See the latest schema.

Audio is split into multiple renditions that should all be the same content, but different quality/codec/language options.

Each rendition is an extension of AudioDecoderConfig. This is the minimum amount of information required to initialize an audio decoder.

Video

See the latest schema.

Video is split into multiple renditions that should all be the same content, but different quality/codec/language options. Any information shared between multiple renditions is stored in the root. For example, it's not possible to have a different flip or rotation value for each rendition,

Each rendition is an extension of VideoDecoderConfig. This is the minimum amount of information required to initialize a video decoder.

Extensions

The base catalog carries only the media sections (video and audio). Applications add their own root sections (for example scte35) without modifying hang.

The catalog is a JSON document published through the merge-patch helper (@moq/json / moq-json), and an extension is just an extra top-level key:

  • Reading: the base schema is permissive, so unknown sections pass through validation untouched. A base consumer ignores them; an extension reads its own section and treats its absence as "not present". In TypeScript, build an extended schema with z.extend(Catalog.RootSchema, { scte35: ... }). In Rust, either flatten the catalog into your own struct with #[serde(flatten)] for typed access, or read sections untyped from the default catalog, which keeps unknown keys as raw JSON (catalog.section("scte35")). The FFI bindings expose the untyped form, one JSON string per section keyed by name (catalog.extra["scte35"] in Python, moq_consume_catalog_section() in C).
  • Writing: the catalog producer holds one shared document. Each owner edits only its own keys and publishes: producer.mutate(c => { c.scte35 = ... }) in TypeScript; the Deref/DerefMut lock guard from producer.lock() for a typed Rust extension, or producer.set_section("scte35", value) for an untyped one; broadcast.set_catalog_section("scte35", json) in Python; moq_publish_catalog_section() in C. Every edit starts from the latest value, so the base media sections and any extension sections compose instead of clobbering one another. Removing a key publishes a deletion (producer.remove_section(...), moq_publish_catalog_section_remove()), which a consumer reads as the section being removed.

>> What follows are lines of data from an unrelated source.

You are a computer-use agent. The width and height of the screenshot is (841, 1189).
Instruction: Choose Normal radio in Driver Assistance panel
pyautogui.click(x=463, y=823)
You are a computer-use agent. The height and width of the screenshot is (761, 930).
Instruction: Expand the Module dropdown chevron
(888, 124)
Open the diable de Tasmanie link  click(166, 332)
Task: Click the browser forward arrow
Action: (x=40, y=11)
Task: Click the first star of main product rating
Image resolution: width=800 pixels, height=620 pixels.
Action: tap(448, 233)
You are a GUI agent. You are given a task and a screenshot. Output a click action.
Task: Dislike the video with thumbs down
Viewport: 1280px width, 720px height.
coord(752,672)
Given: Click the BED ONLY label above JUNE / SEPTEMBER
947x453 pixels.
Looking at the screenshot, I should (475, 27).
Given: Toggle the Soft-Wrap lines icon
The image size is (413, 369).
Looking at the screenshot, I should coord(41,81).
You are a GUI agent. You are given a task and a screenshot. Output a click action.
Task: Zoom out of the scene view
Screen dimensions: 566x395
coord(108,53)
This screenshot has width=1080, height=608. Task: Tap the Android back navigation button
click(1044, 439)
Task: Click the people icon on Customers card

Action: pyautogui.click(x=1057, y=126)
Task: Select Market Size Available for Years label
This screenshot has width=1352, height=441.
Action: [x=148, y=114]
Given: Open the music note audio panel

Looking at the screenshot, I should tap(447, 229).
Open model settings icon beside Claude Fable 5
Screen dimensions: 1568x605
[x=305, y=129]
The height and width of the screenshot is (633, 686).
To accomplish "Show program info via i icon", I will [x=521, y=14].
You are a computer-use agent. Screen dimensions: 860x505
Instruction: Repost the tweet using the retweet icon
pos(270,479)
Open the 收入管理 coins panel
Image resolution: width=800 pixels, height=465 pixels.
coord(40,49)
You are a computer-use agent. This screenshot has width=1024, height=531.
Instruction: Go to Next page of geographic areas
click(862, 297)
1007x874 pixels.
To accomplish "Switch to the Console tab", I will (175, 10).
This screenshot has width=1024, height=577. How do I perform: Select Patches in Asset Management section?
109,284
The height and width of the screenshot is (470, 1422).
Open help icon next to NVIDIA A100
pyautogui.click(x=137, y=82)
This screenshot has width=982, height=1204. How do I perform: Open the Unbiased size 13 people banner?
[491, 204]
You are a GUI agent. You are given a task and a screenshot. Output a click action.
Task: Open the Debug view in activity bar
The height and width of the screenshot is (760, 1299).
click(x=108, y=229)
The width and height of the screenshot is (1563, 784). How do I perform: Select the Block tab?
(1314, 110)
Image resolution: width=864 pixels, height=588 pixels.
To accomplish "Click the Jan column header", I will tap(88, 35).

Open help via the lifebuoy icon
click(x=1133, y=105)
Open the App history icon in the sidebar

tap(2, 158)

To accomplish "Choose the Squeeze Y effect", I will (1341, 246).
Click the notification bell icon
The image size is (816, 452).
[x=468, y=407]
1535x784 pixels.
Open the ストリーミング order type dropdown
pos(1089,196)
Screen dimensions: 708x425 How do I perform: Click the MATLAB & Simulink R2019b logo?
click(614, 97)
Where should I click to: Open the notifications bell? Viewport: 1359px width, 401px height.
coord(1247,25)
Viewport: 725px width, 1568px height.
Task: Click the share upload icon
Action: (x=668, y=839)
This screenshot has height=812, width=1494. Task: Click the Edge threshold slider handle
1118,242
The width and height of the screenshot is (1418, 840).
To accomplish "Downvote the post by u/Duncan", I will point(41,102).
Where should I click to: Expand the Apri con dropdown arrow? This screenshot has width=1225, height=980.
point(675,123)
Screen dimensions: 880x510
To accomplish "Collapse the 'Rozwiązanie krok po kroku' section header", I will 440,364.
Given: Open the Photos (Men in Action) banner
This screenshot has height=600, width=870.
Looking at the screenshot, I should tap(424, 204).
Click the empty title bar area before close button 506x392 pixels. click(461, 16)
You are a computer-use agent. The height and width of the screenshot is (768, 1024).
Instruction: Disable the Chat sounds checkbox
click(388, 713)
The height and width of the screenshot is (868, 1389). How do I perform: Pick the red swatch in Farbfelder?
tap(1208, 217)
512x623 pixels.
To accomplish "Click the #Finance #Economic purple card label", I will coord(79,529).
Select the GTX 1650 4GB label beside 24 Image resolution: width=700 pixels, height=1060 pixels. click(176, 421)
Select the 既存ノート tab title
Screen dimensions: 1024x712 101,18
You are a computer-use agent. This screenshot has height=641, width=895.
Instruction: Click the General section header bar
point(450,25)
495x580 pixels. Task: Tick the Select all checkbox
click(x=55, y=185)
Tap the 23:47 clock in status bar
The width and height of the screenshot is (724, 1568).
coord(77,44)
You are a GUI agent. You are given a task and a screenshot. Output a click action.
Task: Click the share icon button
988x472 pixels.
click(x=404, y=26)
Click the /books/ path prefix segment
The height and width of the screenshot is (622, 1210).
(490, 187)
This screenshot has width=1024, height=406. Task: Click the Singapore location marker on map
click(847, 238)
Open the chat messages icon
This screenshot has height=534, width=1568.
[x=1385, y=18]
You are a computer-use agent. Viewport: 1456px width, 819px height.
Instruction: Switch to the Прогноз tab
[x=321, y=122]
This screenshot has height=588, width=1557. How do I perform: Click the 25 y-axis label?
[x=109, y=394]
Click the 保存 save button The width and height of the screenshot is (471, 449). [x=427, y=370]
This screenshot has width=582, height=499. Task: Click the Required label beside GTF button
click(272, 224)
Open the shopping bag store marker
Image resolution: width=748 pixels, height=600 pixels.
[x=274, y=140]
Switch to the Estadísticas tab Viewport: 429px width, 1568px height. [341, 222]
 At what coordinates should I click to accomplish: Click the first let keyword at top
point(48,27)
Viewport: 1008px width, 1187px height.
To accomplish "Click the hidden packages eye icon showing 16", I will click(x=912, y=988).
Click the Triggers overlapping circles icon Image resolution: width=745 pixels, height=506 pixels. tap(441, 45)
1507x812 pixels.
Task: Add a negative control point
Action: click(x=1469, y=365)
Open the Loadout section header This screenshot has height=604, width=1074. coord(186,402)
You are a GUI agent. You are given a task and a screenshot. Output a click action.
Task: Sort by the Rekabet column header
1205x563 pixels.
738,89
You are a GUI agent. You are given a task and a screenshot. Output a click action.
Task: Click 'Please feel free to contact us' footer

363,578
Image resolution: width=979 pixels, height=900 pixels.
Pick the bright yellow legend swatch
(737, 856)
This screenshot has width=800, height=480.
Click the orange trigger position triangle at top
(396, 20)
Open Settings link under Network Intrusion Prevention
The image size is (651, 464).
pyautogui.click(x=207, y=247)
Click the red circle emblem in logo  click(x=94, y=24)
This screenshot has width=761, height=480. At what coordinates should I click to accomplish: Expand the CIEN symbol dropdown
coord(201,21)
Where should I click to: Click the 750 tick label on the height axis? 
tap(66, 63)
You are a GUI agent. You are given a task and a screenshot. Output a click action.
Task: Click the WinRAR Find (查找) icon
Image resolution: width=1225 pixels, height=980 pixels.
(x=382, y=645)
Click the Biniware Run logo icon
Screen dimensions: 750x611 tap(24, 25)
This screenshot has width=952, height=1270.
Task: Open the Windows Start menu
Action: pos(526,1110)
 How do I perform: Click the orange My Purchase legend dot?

This keeps application-specific sections in the application layer while the base catalog stays generic.

Custom tracks

A custom catalog section can carry its payload inline (for low-rate metadata), or it can reference a separate track in the same broadcast (for a stream of data, e.g. a meta.json track or an SCTE-35 event track). The relay treats such a track like any other; only the publisher and consumer give it meaning.

The @moq/publish and @moq/watch components publish and subscribe to these tracks generically, with no per-application support. Each exposes a low-level track hook and re-exports @moq/json so the application encodes the payload itself:

  • Publish: broadcast.publishTrack(name, serve) runs serve(track, effect) per subscriber. For JSON, serve each track from a shared track-less Json.Producer (the same fan-out producer the catalog uses, seeding late joiners with the latest value). Advertise the track by writing your own catalog section with broadcast.catalog.mutate(...).
  • Watch: broadcast.subscribeTrack(name, priority, consume) follows the active broadcast across reconnects. For JSON, wrap the track in a Json.Consumer inside consume. Read your section back from broadcast.catalog (unknown sections pass through the loose schema).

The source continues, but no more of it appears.